SANTO DOMINGO.–Präsident Luis Abinader nahm das Dokument „Stärkung des Sozialschutzes zur Beseitigung der Armut und Förderung einer inklusiven sozialen Entwicklung in der Dominikanischen Republik“ entgegen, das von der Wirtschaftskommission für Lateinamerika und die Karibik (ECLAC) in Abstimmung mit der Direktion für soziale Entwicklung von Supérate. Es ist Teil der technischen Unterstützung, die der dominikanischen Regierung zur Stärkung ihres Sozialschutzsystems gewährt wird.

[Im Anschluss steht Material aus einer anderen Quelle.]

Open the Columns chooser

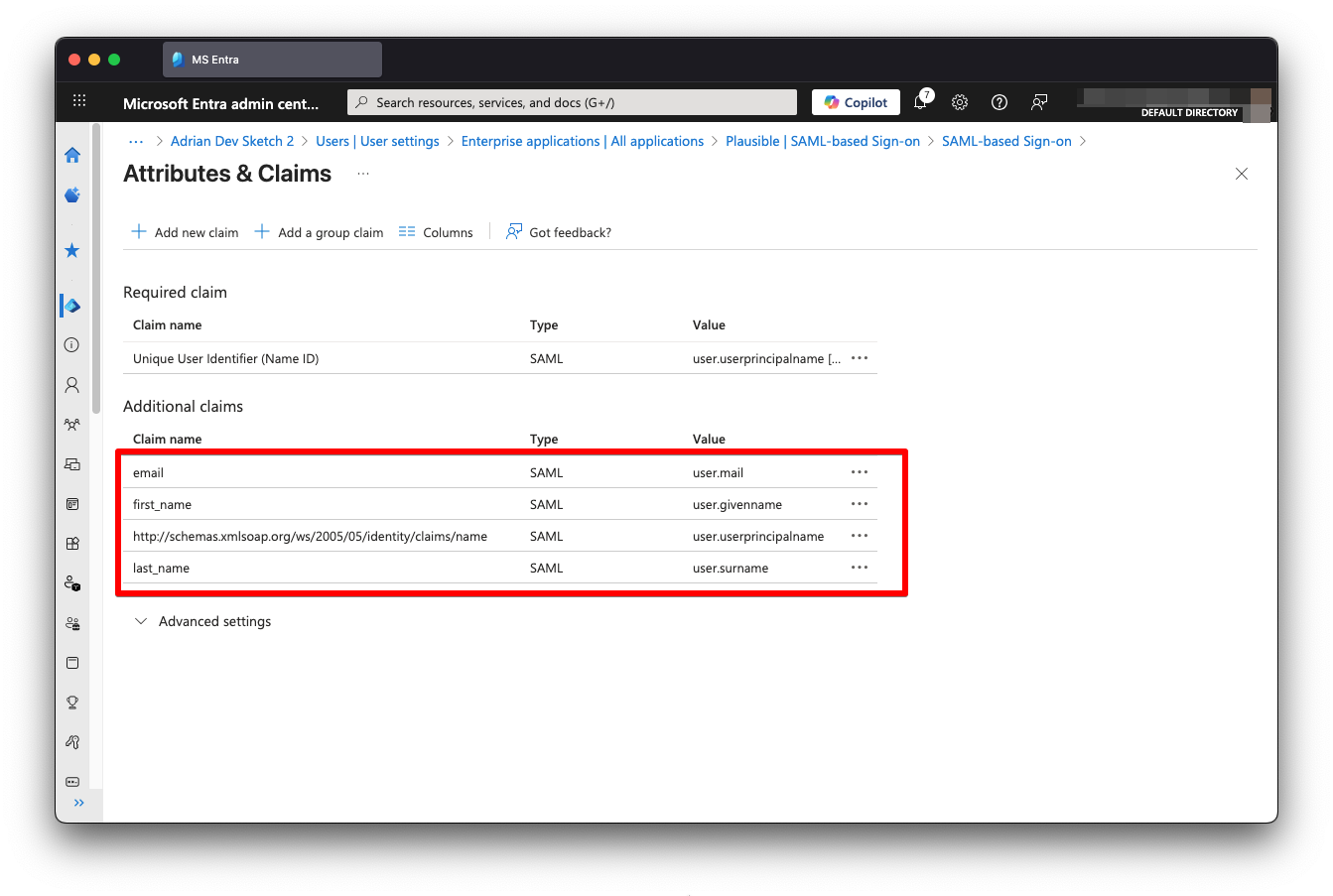(x=436, y=232)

Während der Präsentation hob die ECLAC hervor, dass die Dominikanische Republik im letzten Jahrzehnt ein durchschnittliches Wirtschaftswachstum von 5 % verzeichnete , mehr als doppelt so viel wie der regionale Durchschnitt. Ebenso gelang es ihr, die Armut auf 18,2 % und die extreme Armut auf 4,9 % zu senken. Zudem erreichte sie 2023 den niedrigsten Ungleichheitsindex (Gini-Koeffizient) in Lateinamerika (0,39).

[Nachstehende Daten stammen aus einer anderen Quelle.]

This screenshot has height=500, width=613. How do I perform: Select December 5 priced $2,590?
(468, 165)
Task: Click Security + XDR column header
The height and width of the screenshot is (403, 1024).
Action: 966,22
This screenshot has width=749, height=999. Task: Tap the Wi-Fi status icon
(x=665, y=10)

An dem Treffen, bei dem das oben genannte Dokument übergeben wurde, nahmen unter anderem die Generaldirektorin der Direktion für soziale Entwicklung Supérate, Gloria Reyes; der Direktor der Abteilung für soziale Entwicklung der ECLAC, Alberto Arenas de Mesa; der Arbeitsminister, Eddy Olivares; die Vertreterin für internationale Zusammenarbeit und ehemalige Ministerin für Gesundheit und Solidarität Frankreichs, Marisol Touraine; und die Koordinatorin für wirtschaftliche Inklusion von Supérate, Naomi Arboleda, teil.
Das Dokument schlägt drei strategische Leitlinien der öffentlichen Politik , um diese Fortschritte zu festigen:
1. Das System der sozialen Sicherung soll ausgebaut und gestärkt werden, hin zu einem universellen, umfassenden, nachhaltigen und widerstandsfähigen Modell.
2. Förderung aktiver Beschäftigungs- und Arbeitsmarktintegrationspolitiken, insbesondere für junge Menschen, Frauen und informell Beschäftigte.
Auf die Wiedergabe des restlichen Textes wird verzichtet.